== Stored records ==
§ §

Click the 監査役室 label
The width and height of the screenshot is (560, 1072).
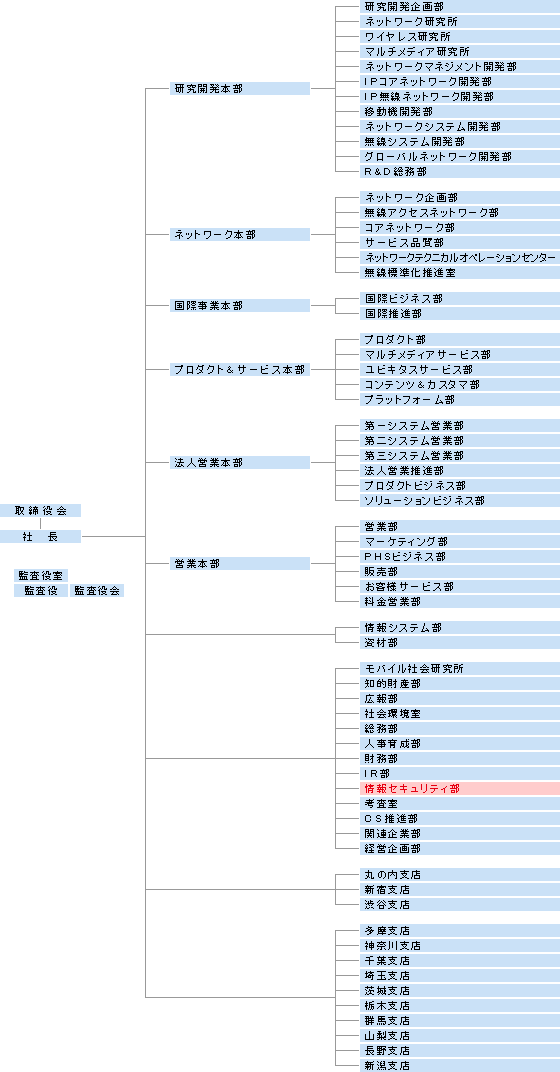[41, 576]
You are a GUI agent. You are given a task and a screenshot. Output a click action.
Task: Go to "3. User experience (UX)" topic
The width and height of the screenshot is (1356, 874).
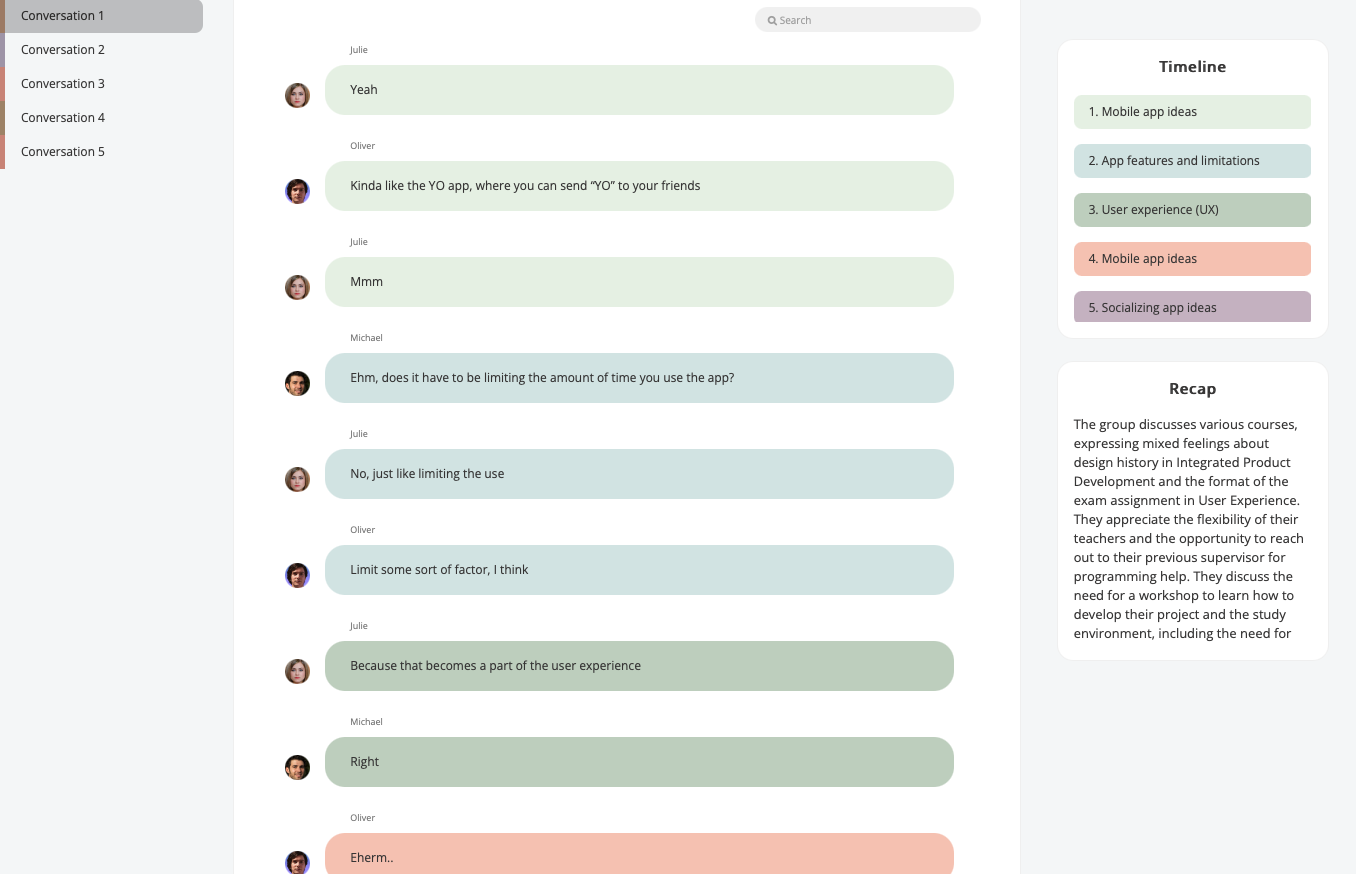click(x=1192, y=210)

§ §

== Brief ==
Where an entry contains an image, skip the image and write out the rest exactly.

== Response for this exercise ==
Click the 監査役室 label
The width and height of the screenshot is (560, 1072).
[41, 576]
You are a GUI agent. You are given a task and a screenshot. Output a click action.
Task: Go to "3. User experience (UX)" topic
The width and height of the screenshot is (1356, 874).
click(x=1192, y=210)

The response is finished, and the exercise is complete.